:: DATASET ENTRIES ::

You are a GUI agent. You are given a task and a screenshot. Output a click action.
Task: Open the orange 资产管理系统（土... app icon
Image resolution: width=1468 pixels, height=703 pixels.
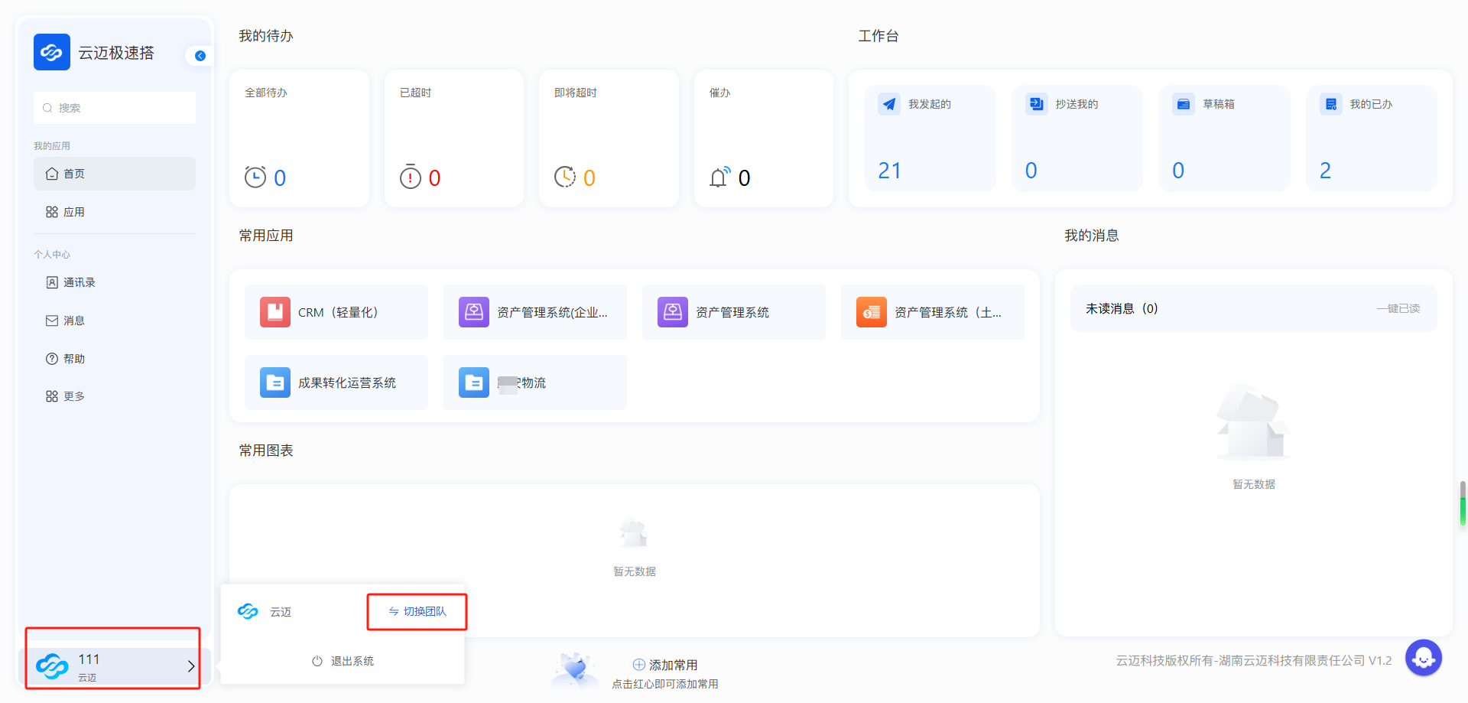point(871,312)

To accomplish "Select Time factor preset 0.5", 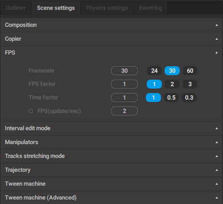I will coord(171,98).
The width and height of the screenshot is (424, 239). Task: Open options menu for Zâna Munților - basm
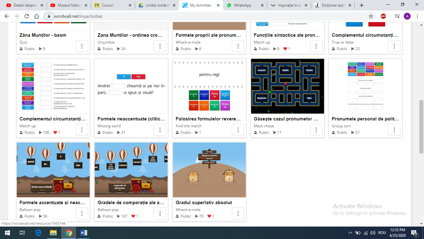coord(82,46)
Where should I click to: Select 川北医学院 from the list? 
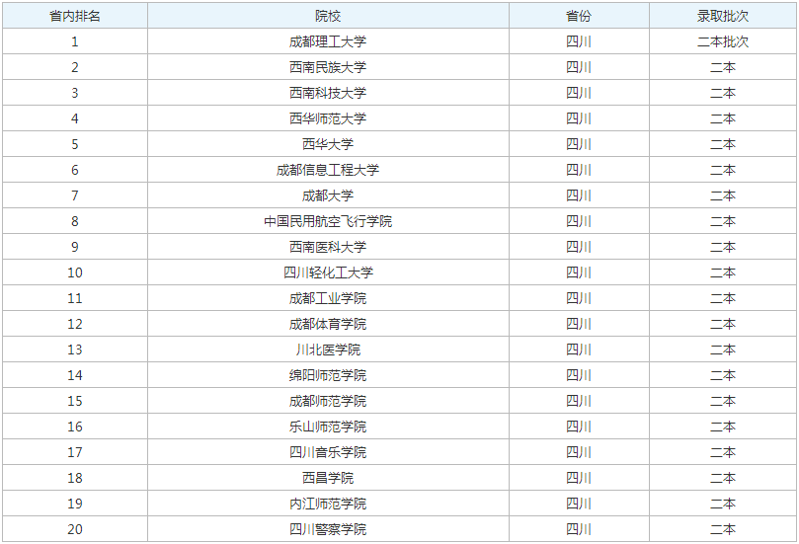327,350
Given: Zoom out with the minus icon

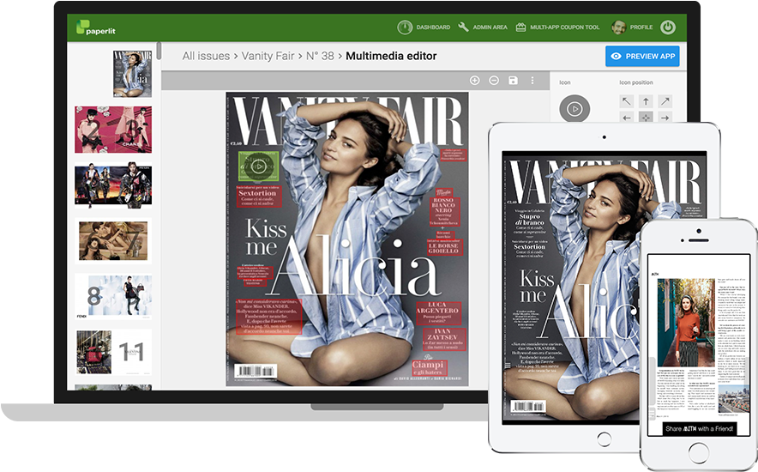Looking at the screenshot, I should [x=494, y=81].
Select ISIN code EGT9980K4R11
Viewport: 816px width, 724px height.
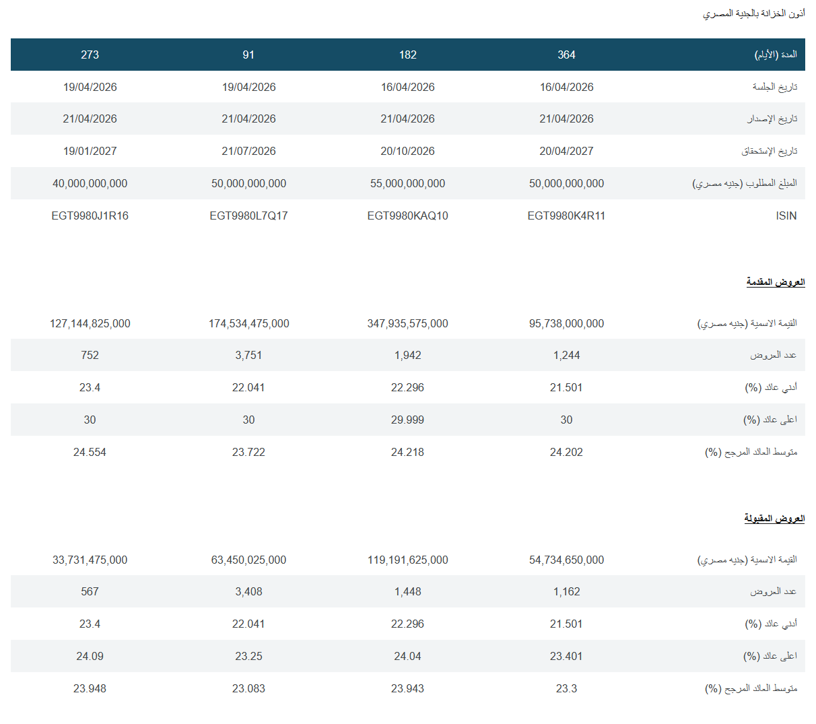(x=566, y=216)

:::

ABOUT THIS EXERCISE ▸
Beginning with the line that contains "Where should I", print exactly every line through the end of the records, both included. Omit the pictures.

YOUR RESPONSE ▸
Where should I click to: Select 川北医学院 from the list? 
327,350
Given: Zoom out with the minus icon

Looking at the screenshot, I should [x=494, y=81].
Select ISIN code EGT9980K4R11
Viewport: 816px width, 724px height.
(x=566, y=216)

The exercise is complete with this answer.